Through a surreal lens, Mary’s dreamlike scenes capture fragmented memories and psychological disorientation. Mary’s paintings include for the first time ‘blue moons’ with exaggerated crevices. These serve as metaphors for a romanticized reality, reflecting our tendency to find beauty even in suffering. The moon, as we know it, is a celestial protector, and here symbolizes the artist’s inner strength and guidance, leading her through darkness. Stars, depicted as shooting stars, emit light that reaches us with a time gap due to the vast distances that separate them from us, much like contemporary art can challenge our immediate understanding and require time for its meaning to fully unfold.
Echoing the tradition of Vanitas popularized in the 17th century, Mary’s paintings offer a contemporary twist. Her Still Life paintings chronicle her unique journey through recovery. Psychological distress can manifest in many ways, including depersonalization, a state where the mind disconnects from the body. This detachment is represented through spectral figures that haunt Mary’s canvases, embodying the fragmentation of identity and the invisible wounds. These specters serve as poignant reminders of the dehumanizing effects and the struggle to reclaim one’s sense of self. The unconscious is a separate entity residing within us, a constant source of internal conflict. As French-Poet Rimbaud wrote, ‘I is another.’ We cannot perform our lives, our true selves will inevitably break through, like tattered wallpaper that reveals the layers hidden beneath its surface in the painting titled ‘Me is another’.
Profile picture by: Adam Bienkowski
Gallery / exhibition text by: Lisa Boudet
Interview by: Rubén Palma.

The last time we published an interview with you, it was done by Lisa Boudet. That was back in February of 2024. What have you been up to since then?
Laure: That’s right, and I’ve had the pleasure of working with Lisa Boudet again, as she did me the honour of writing the text for my next exhibition. It’s always a pleasure to work with her. Since last year, I’ve been extremely focused on this new exhibition, immersing myself in the studio and investing myself in this project, which was particularly close to my heart.

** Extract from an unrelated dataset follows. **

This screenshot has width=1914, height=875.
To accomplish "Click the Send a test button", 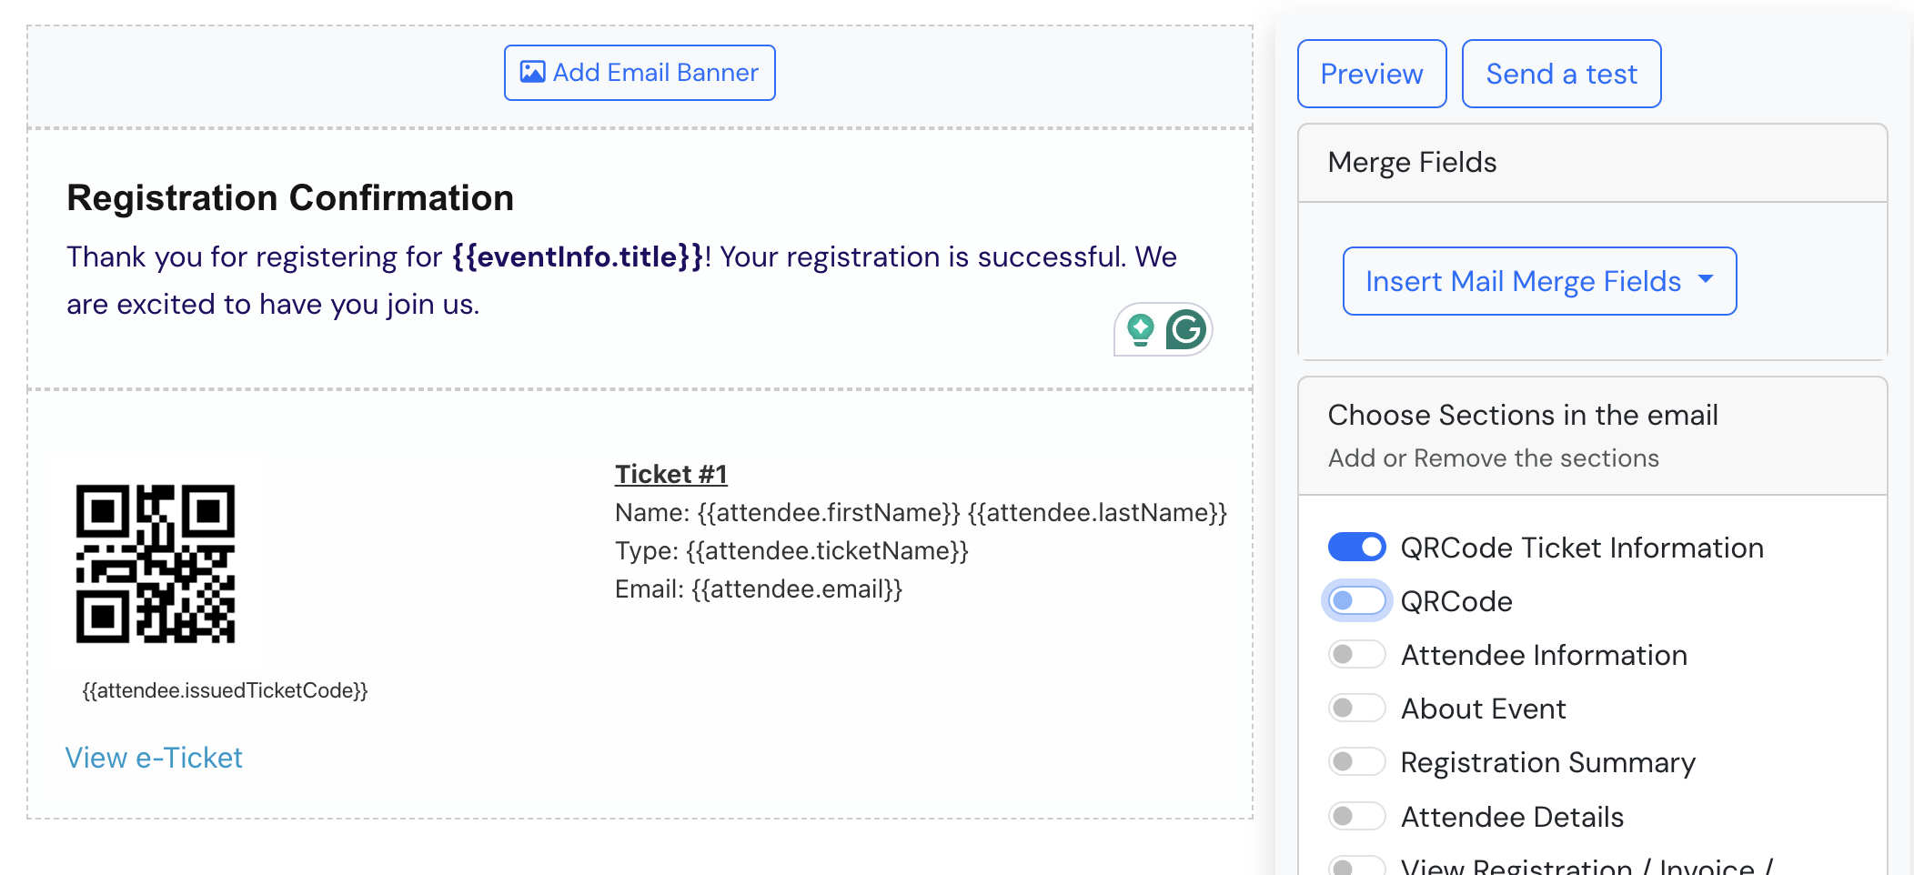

Ok Laure, let’s talk about your upcoming show! This exhibition is deeply personal, stemming from your own experience of surviving domestic violence. At what point did you know that you wanted to translate this trauma into art?
Laure: It took quite a long time for me to decide to do it. When I first started thinking about it, I went round in circles a lot, making several attempts that weren’t very conclusive because I couldn’t quite grasp how I wanted to approach the subject. Then it started to take shape in proportion to the evolution of my recovery, my vision and my decisions becoming more and more precise, the dialogue with the universe that I’d already had before finally finding its agreement.

How did the process of creating these paintings contribute to your healing journey?
Laure: Firstly, the shock of violence causes a huge deal of physical and psychological damage. When you suffer a trauma, your brain switches off, i.e. it literally leaves you because it knows it’s in danger – it’s a survival instinct. During this period, your memory malfunctions, the information in your brain is mixed up and parts are lost, like a jigsaw puzzle with some pieces missing. So you’re living in confusion and distress.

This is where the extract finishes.